Dans un de ses ouvrages précédents La Philosophie stoïcienne de l’art (2000) Mary-Anne, renouvelant l’interprétation de la philosophie stoïcienne dans son ensemble, menait plus particulièrement un travail (inouï) sur la dimension esthétique de la pensée stoïcienne. Y compris en procédant à d’intéressantes comparaisons avec le platonisme et l’aristotélisme et en envisageant les prolongements du stoïcisme antique et son influence sur les courants de pensée moderne.
Du lourd et du solide.
Je me dis parfois que nos hommes politiques, ceux qui pour le moins n’ont pas été pétris par les Humanités, seraient bien avisés, particulièrement en cette période de crises, de laisser la philosophie antique leur parler de temps à autre. Faut dire aussi que les Humanités ne sont malheureusement plus guère enseignées et ont tendance à être remisées, pour ne pas dire oubliées…Alors qu’elles sont vitales pour les êtres humains que nous sommes, et seraient utiles, ne serait-ce pour nous aider à survivre. Une bagatelle sic !

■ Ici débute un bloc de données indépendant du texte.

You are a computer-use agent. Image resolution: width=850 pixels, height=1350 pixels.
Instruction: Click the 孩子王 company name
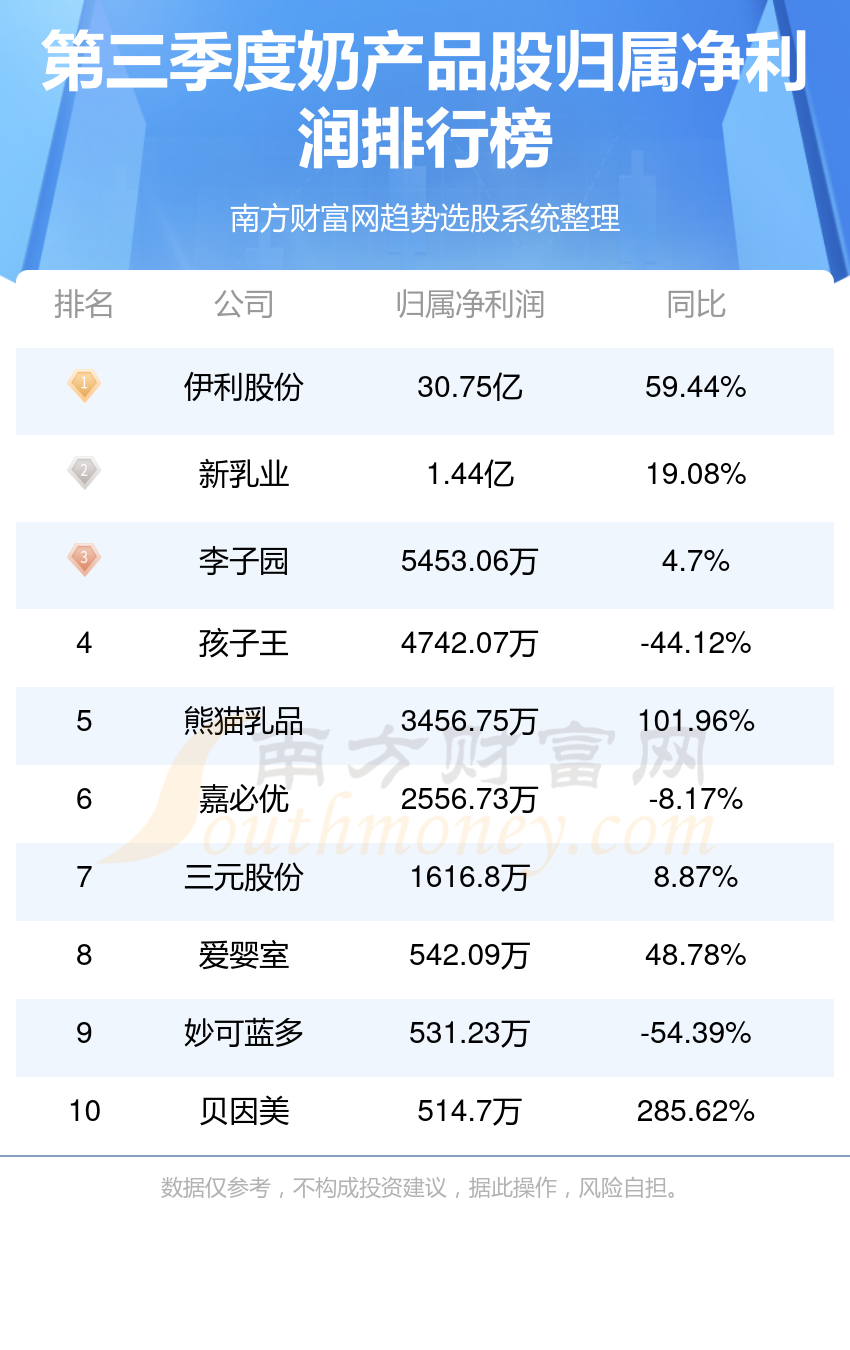(244, 643)
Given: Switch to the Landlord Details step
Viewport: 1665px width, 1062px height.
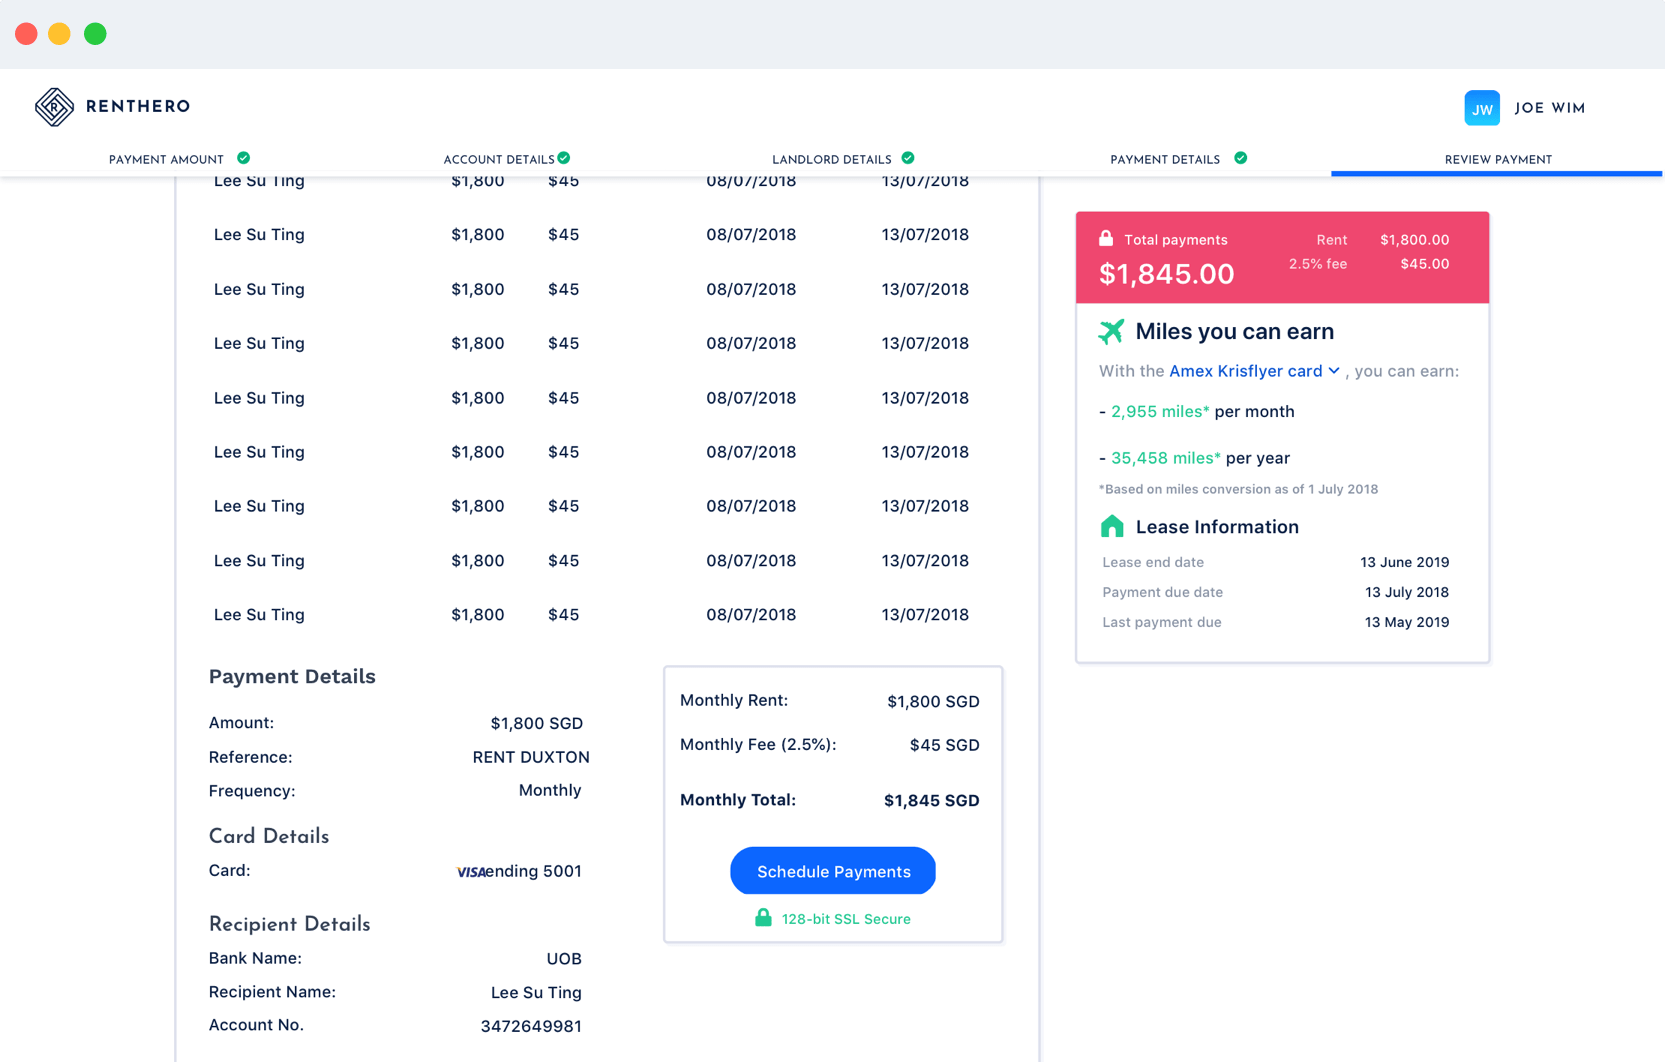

Mary-Anne avait 77 ans. Mary-Anne est aussi la sœur de Fay (Lifschitz) à qui vont mes pensées et de Jean-Claude Zagdoun, de son nom de plume Fabrizio Calvi, journaliste d’investigation de renomée internationale, lui aussi parti trop tôt (décédé fin octobre 2021).
Je pense à eux deux depuis samedi, comme je pense à nous autres qui restons, pauvres Terriens...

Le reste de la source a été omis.